I think one of the major problems with your question is the use of the word "Good". What is the subject that the word good is being applied to? Good for whom? Good for what? For example, I could do something that is good for myself but perhaps it is not good for the planet or perhaps society in general. Or to put it on a more simplistic level, I could do something that is good for myself but bad for my neighbor.
That salmon example is a horrible one, because it implies that the salmon sacrifices itself with the intent to feed the young. How can you actually make that claim? I highly doubt that is what motivates the salmon to be honest. I could be wrong but every salmon does that? Seems suspect. I think something more simplistic is happening that does not include any intention on the part of the salmon. What could that be? Well perhaps there is something biologically happening within the salmon itself, such as when it becomes time to spawn it's other biological habits such as feeding are in some ways effected which become detrimental to the organism itself. So the salmon dies from this result. That is only an example, I am not trying to claim that this is what actually happens but my point is, making a claim that a salmon self sacrifices to feed the young is a bit outlandish of a claim without something to actually back it up with. There are other possible reasons why the result happens that can do without any sort of conscious intention behind it's actions.

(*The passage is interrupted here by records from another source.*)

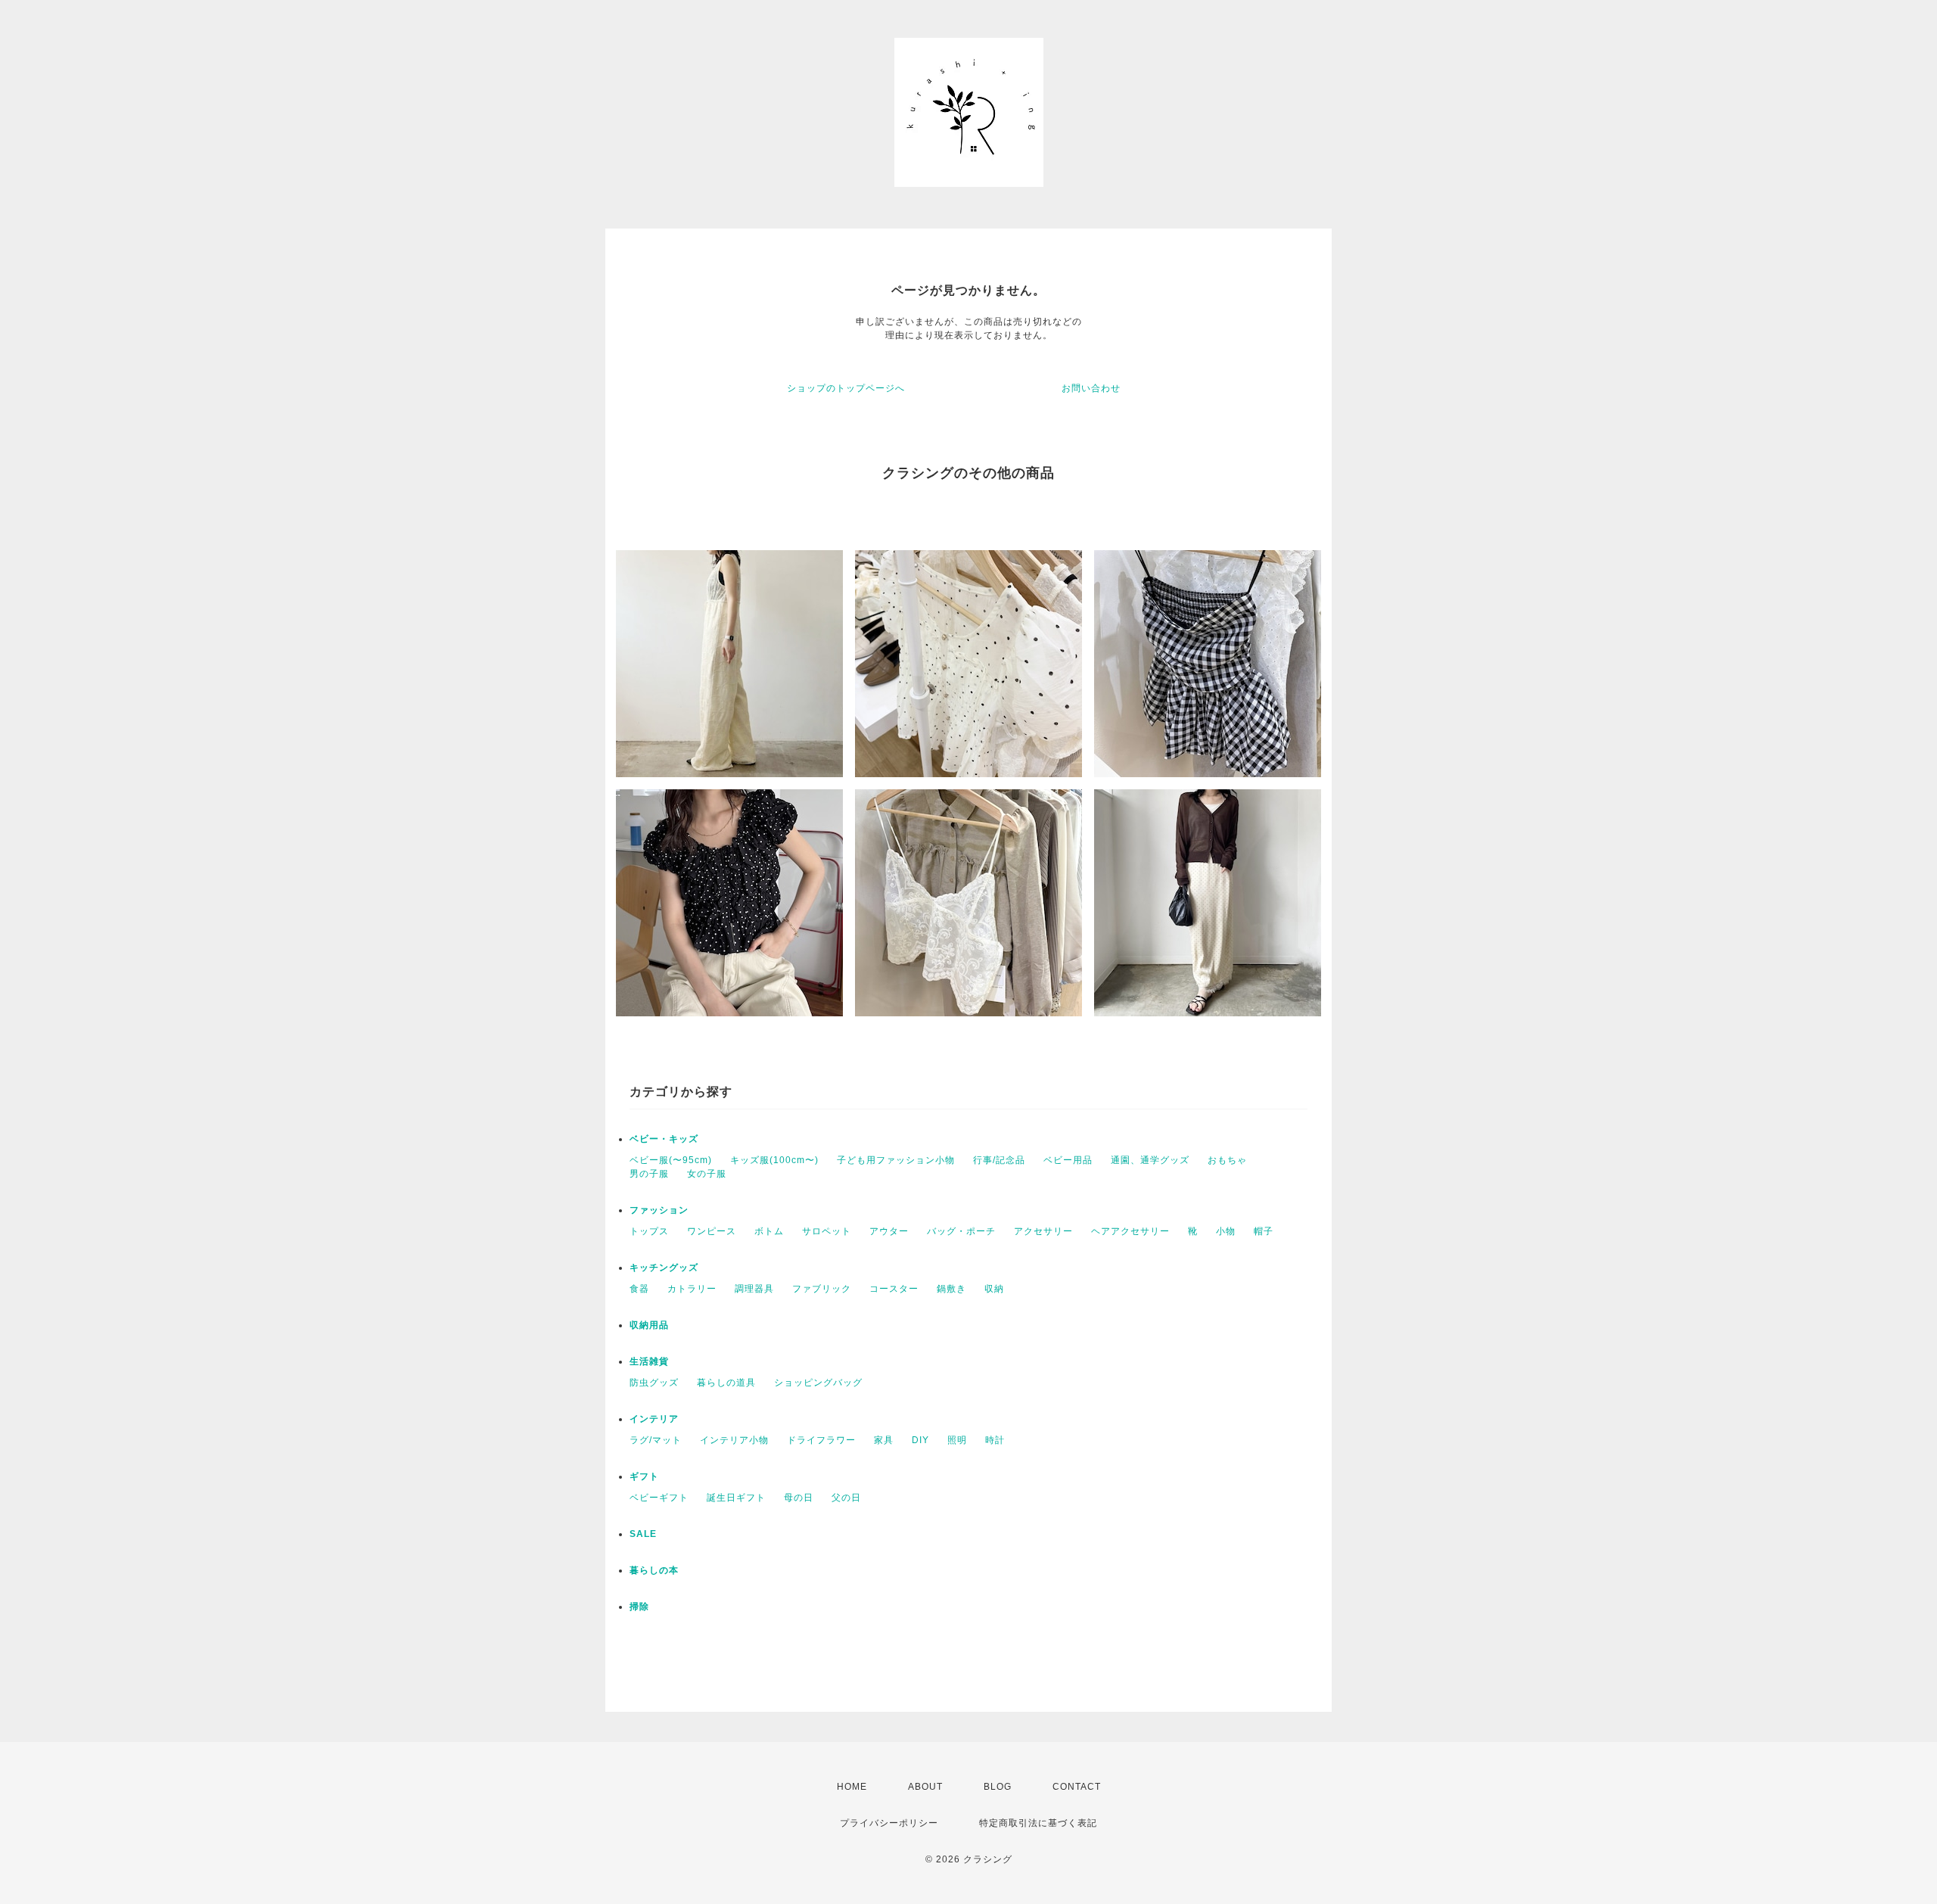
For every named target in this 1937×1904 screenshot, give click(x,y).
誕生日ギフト (736, 1497)
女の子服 (706, 1173)
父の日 (846, 1497)
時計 (995, 1440)
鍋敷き (951, 1288)
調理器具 (754, 1288)
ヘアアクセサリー (1130, 1231)
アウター (889, 1231)
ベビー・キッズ (664, 1139)
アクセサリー (1043, 1231)
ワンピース (711, 1231)
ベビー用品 (1068, 1160)
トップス (649, 1231)
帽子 (1263, 1231)
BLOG (998, 1786)
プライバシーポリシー (889, 1823)
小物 (1226, 1231)
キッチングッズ (664, 1267)
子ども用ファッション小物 (896, 1160)
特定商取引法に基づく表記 (1038, 1823)
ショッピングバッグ (818, 1382)
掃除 (639, 1606)
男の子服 (649, 1173)
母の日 (798, 1497)
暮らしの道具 (726, 1382)
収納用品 (649, 1325)
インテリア (654, 1419)
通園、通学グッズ (1150, 1160)
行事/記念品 (999, 1160)
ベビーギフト (659, 1497)
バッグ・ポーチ (961, 1231)
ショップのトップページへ (846, 388)
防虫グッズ (654, 1382)
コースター (894, 1288)
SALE (643, 1534)
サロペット (826, 1231)
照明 (957, 1440)
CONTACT (1076, 1786)
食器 (639, 1288)
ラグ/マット (656, 1440)
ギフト (644, 1476)
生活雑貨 (649, 1361)
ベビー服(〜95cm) (671, 1160)
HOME (852, 1786)
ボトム (769, 1231)
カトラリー (692, 1288)
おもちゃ (1227, 1160)
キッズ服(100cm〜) (774, 1160)
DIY (920, 1440)
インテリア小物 (734, 1440)
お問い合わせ (1091, 388)
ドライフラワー (821, 1440)
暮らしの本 (654, 1570)
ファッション (659, 1210)
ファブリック (821, 1288)
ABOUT (925, 1786)
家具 (884, 1440)
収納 (994, 1288)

I personally do not see the world in such a way that everything happens for good reasons or good intentions. I think that is looking too narrow when examining to the world to be honest. How so? Just look at what you do to survive? If you are a consumer of meat, just ask the cow or the chicken who is getting the better part of the deal and you will see what I mean.
So when you use the word good, you have to give a context otherwise the use of the word is so relative that it becomes meaningless.